# DHO Knowledge Graph Data Integration

Automated Pipelines and Mappings to integrate new data into the Digital Heraldry Knowledge Graph

## Directory Structure
* `data/`
    * `input/` New data to be integrated into the Knowledge Graph
    * `rdf-output/` RDF files created by the transformation pipelines
* `src/`
    * `rdf-mappings` Mapping script to transform data into RDF
* `config/` Includes json files, containing information how to run the scripts. Each config-file has the corresponding script name embedded in its name as well as in its content.

## Pipeline
- [ ] Visualisation of the complete Pipeline with Github mermaid

## Usage
- [ ] Add usage instructions, when pipeline is complete

### Current order of mappings
- [ ] Automate calling all mappings in a single pipeline
* Call `map-tblBranch.py`
* Call `map-tblArmItems.py`
* Call `merge_rdf_files_into_kg.py` with rdf files to be merged

### Namespaces
All namespaces must be defined in `dho_namespaces.py`. Each mapping script can bind all of these namespaces to its local graph by calling the function `bind_namespaces()`.
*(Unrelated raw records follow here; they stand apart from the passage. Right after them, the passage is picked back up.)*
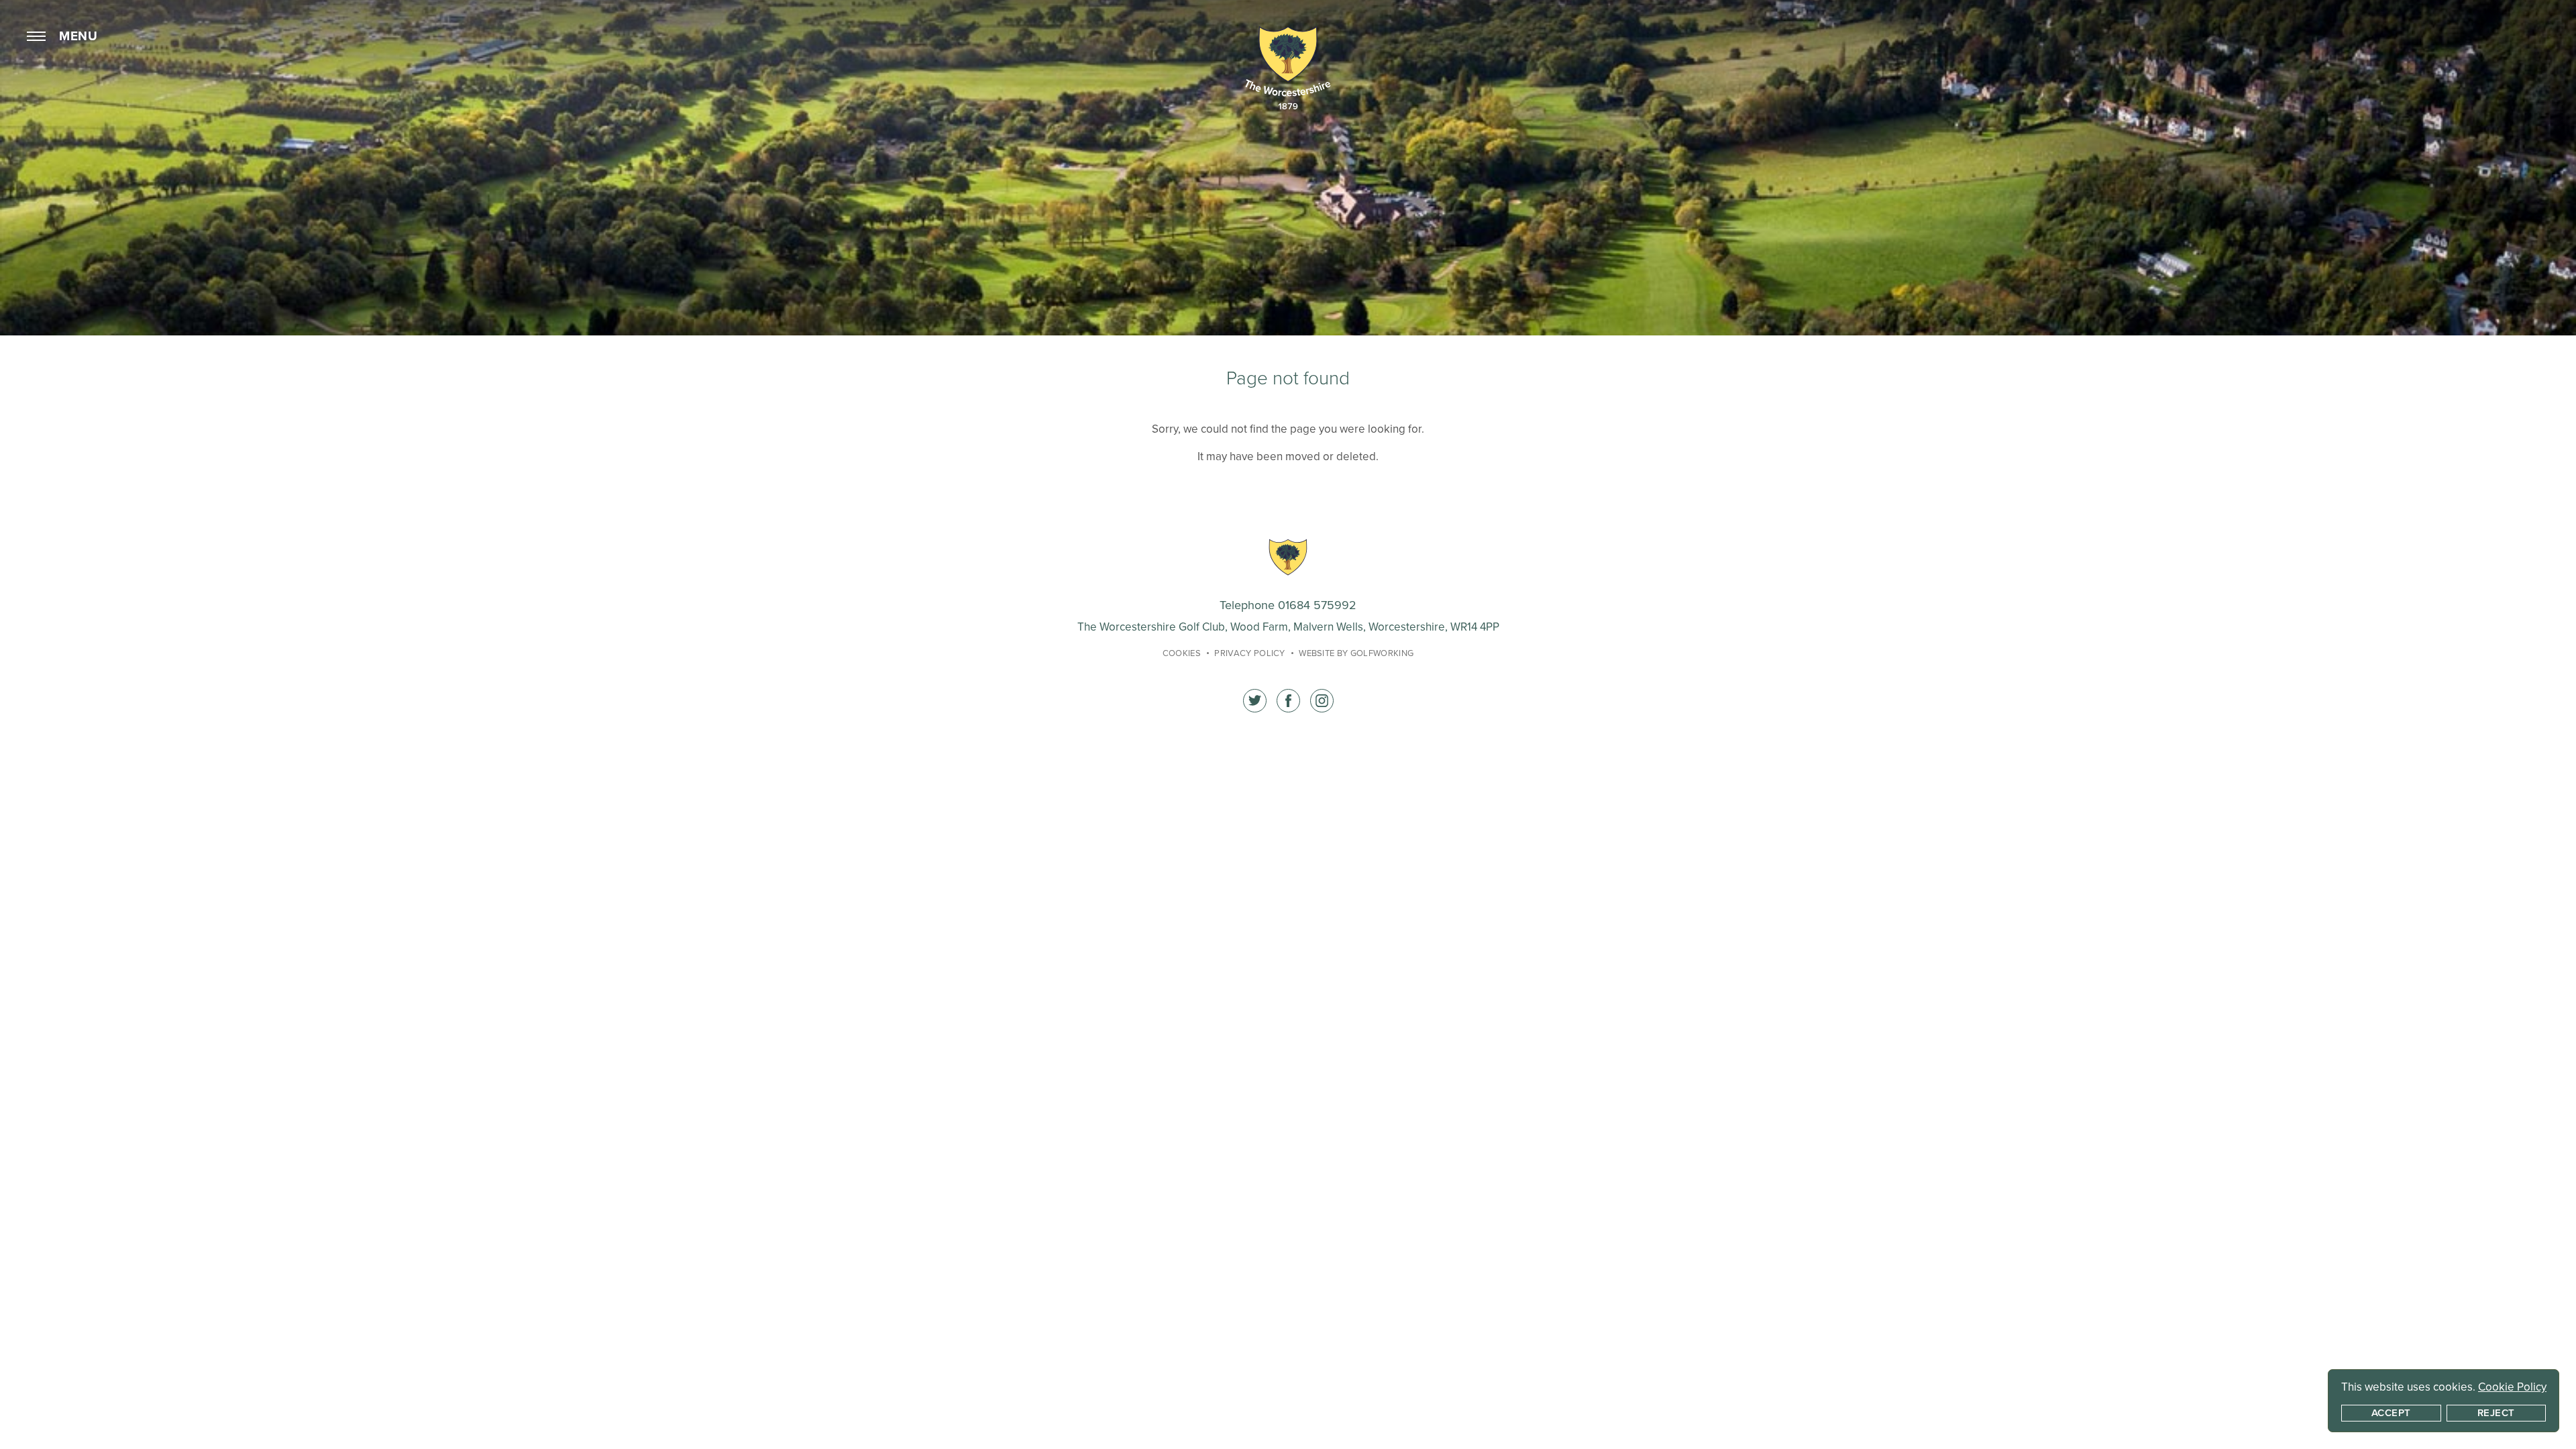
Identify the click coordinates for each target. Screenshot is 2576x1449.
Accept (2391, 1413)
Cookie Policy (2512, 1387)
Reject (2496, 1413)
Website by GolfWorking (1356, 653)
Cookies (1182, 653)
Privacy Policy (1249, 653)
### Individual Mapping Scripts
#### Map descriptions of Coats of Arms to RDF
Uses the descriptions from the OMA table `tblBranch`. Mapping is done by the script `map-tblBranch.py`. The script can be configured through the file `config/config-map-tblBranch.json`. This config-file contains:
* `csv_input_path`: source file from which the coat of arms descriptions shall be mapped.
* `initial_ontology_definitions`: Decides, if classes and properties are defined before adding new data to the knowledge graph. Can be set with a python file which contains a number class and property definitions, executed by rdflib. These definitions are then executed in `map-tblBranch.py` before any data is being mapped from `tblBranch` (set in `csv_input_path`). If `null` is given as a value for `initial_ontology_definitions`, no classes or properties are added in advance.
* `existing_ontology`: File link to an existing knowledge graph. If set, this KG is loaded before adding any new data. The old data, including UUIDs, is then not overwritten, when `map-tblBranch.py` is run.
* `term_mappings`: Mapping table, resolving abbreviations for heraldic terms, that are used in `tblBranch`.
* `add_metadata`: Boolean value. States, if the metadata, defined in `dho_metadata.py` is to be added as ontology metadata.
* `output_files`: List of output files and corresponding format into which the results are to be serialized. The first output-object in the list is considered as preferred and therefore used by following steps in the pipeline.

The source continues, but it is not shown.